In announcing its second quarter earnings, the TransCanada conceded that some of its “core” oil shippers had reduced commitments, but the company added that it had picked up other customers.

Those customers could send oil from Hardisty, Alberta to Steele City, Neb., a tiny town that links to TransCanada’s existing network. That leads to Cushing, Okla., a major storage and pipeline hub, or all the way to the Gulf Coast through other TransCanada pipelines.

On July 22, TransCanada formally declared an “open season” to woo producers; the period will close Sept. 28.

“We continue to believe the U.S. coast is the largest and most attractive market for growing volumes of Canadian heavy oil,” Girling told analysts on July 23. “We also believe the Keystone XL is the safest, most efficient and more environmentally sound way to move that crude oil from western Canada to the U.S. Gulf Coast. This project will enhance U.S. energy security, create significant employment for many U.S. citizens as well as generate significant cash revenues.”

Despite relatively modest oil prices, industry trends are leaning in TransCanada’s direction. Platts Analytics, a forecasting and analytics unit of S&P Global Platts, estimates that marketable crude oil from western Canada is expected to average 5.4 million barrels a day in 2021, more than 1 million barrels a day above 2017 output. That is a combination of oil sands but also more conventional and shale oil production in Alberta.

Platts said that in 2016 an average of two to three trainloads a day carried crude from the oil sands due to lack of pipeline space. Without any new pipelines, that would rise to four to five trains a by 2019. In 2020 an expansion of Kinder Morgan’s Trans Mountain pipeline will help, but the need for rail would remain.

In 2021, Platts said, both TransCanada’s Keystone XL, and Energy East pipelines will come online. But uncertainty around Energy East makes Keystone XL still an appealing alternative for oil producers.

That’s why eyes have turned to Nebraska. South Dakota says its earlier approval of the Keystone XL project stands. Opponents have gone to court and lost, while Montana’s public service commission is gave a green light to TransCanada.
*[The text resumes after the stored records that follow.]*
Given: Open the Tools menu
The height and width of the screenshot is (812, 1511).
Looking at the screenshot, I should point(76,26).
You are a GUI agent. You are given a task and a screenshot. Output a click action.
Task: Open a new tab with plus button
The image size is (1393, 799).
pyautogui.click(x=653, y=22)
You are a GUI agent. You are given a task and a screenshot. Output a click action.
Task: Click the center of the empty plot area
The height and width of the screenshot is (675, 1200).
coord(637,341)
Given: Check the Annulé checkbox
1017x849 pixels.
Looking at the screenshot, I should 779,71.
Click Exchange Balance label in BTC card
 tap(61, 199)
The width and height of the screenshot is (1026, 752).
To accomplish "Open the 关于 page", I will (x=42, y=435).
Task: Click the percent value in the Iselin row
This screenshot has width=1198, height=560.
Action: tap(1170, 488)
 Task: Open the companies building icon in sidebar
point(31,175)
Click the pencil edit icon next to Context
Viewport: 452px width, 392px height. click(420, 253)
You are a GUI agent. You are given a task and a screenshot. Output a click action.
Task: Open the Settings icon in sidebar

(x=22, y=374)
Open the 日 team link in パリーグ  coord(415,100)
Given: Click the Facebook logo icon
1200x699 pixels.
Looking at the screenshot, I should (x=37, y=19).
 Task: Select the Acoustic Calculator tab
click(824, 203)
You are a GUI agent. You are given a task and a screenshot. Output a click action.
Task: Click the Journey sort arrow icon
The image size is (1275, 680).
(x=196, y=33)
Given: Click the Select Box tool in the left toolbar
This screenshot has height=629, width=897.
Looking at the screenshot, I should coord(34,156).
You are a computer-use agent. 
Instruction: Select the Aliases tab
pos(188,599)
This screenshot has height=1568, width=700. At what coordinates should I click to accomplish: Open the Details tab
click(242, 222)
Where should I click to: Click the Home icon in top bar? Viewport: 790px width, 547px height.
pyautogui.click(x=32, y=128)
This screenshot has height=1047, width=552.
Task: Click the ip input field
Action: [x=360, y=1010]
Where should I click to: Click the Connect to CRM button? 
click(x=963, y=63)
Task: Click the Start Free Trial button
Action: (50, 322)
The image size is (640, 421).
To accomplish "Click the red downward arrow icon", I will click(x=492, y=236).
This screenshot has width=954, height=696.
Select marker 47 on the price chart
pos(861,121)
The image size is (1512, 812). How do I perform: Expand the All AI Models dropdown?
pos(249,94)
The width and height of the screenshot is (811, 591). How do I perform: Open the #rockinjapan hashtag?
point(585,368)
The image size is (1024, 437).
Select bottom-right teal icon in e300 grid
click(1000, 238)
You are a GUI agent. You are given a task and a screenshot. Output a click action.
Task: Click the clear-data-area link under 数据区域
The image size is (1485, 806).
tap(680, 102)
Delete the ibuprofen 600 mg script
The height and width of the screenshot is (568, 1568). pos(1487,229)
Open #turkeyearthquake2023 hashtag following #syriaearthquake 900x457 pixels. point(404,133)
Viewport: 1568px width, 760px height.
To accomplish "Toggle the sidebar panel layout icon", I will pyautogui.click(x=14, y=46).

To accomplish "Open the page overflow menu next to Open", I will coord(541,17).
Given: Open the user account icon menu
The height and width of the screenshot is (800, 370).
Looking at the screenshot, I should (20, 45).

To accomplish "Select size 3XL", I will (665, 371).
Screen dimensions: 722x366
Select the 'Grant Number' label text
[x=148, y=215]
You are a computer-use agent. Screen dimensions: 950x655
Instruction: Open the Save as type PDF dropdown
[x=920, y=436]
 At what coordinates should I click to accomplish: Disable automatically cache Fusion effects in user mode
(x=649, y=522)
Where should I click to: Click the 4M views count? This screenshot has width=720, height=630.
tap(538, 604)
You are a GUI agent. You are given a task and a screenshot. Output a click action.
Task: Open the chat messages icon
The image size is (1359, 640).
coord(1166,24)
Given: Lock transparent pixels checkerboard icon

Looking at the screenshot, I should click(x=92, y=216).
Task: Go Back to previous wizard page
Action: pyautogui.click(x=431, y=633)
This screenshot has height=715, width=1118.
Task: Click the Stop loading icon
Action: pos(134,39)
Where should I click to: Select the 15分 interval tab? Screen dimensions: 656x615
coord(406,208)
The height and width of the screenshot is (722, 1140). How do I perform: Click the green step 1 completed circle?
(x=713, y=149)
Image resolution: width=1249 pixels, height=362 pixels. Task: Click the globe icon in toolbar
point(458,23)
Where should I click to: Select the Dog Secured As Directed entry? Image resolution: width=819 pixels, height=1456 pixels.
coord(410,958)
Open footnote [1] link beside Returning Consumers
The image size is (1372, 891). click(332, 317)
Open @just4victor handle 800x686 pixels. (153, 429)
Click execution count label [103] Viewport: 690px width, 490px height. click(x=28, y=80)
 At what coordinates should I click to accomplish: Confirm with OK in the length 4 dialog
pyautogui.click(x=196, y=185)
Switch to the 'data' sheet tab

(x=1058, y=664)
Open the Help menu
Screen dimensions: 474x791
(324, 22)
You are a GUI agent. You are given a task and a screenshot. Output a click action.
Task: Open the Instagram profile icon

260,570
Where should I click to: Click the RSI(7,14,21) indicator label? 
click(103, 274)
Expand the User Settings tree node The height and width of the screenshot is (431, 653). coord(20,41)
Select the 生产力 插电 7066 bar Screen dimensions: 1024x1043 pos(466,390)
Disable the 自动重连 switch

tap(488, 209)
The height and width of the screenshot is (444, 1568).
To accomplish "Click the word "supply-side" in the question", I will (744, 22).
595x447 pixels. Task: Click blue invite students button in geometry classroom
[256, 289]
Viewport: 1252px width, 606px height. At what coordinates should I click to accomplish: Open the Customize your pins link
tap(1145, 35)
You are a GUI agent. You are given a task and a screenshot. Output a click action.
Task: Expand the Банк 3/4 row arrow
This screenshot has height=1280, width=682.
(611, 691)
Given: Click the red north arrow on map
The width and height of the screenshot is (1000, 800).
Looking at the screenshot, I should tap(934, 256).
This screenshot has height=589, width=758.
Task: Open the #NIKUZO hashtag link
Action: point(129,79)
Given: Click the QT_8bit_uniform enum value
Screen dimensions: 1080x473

Even before the hearings started, both sides had submitted extensive materials and county boards of supervisors voted resolutions. One report said that property values would not be reduced. It said that there aren’t any existing residential structures in the 50-foot right of way and only 22 homes within 500 feet of the pipeline.

Steele City’s local leaders urged approval saying “just as important as the safety and environmental aspects of this project are, the economic benefits are just as critical.” The city of Seward applauded company’s change in route around a wellhead protection area.

But holdouts remained. The supervisors of Boyd County, on the northern border of Nebraska, voted unanimously on May 23 to oppose the line “unless there would be substantial compensation to the county.”

At a meeting of the Holt County supervisors, board chairman William Tielke “suggested a motion that Holt County is not opposed to pipelines but is concerned with the tar sands being pumped through Holt County,” according to notes submitted to the PSC. Afterwards, the board voted unanimously “to oppose all crude oil and or tar sand pipelines.”